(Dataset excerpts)
[Start of section]

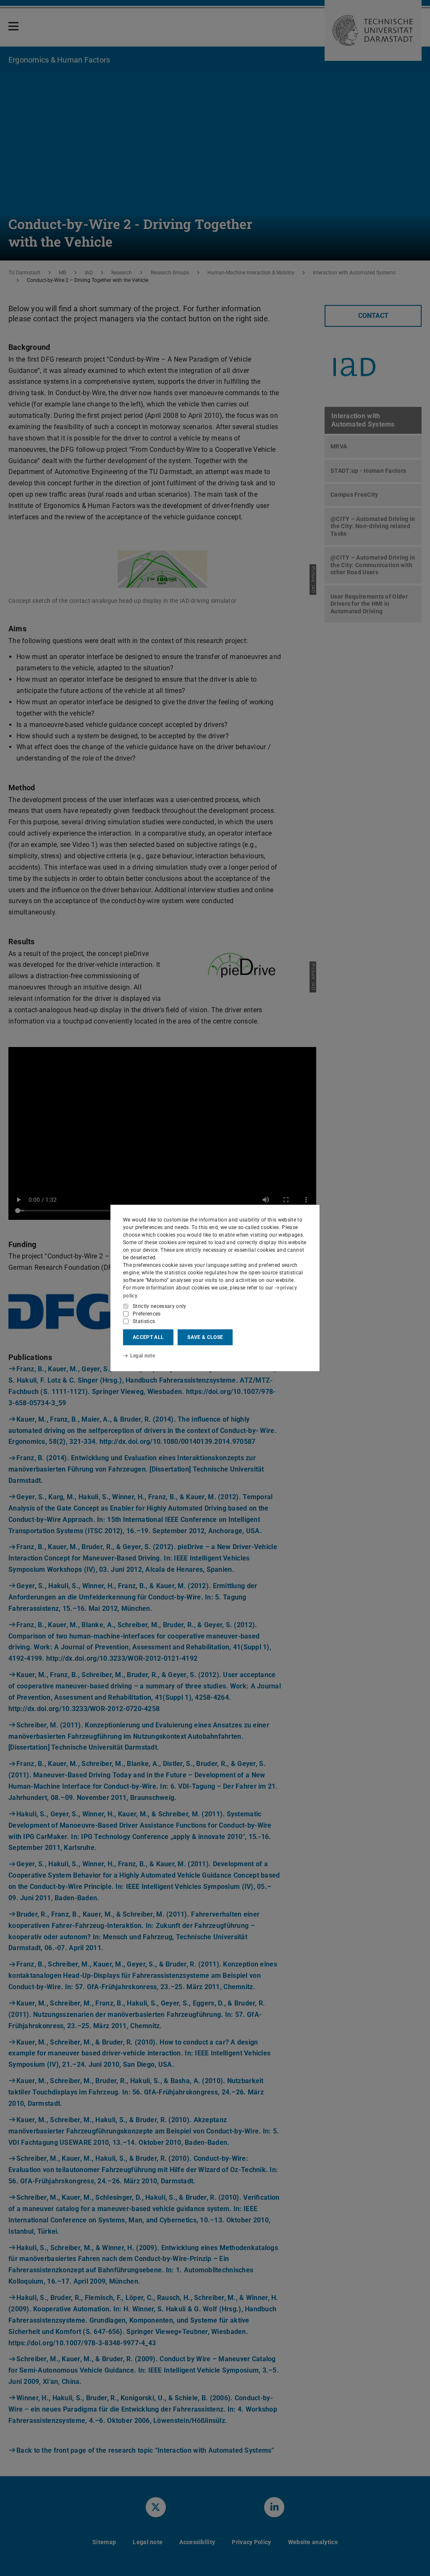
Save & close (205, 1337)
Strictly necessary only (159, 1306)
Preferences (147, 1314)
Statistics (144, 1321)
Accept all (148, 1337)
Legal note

[End of section]

Assigned task |
Once the pictures are removed, return the entries exactly as they stand.

Problem solution |
Save & close (205, 1337)
Strictly necessary only (159, 1306)
Preferences (147, 1314)
Statistics (144, 1321)
Accept all (148, 1337)
Legal note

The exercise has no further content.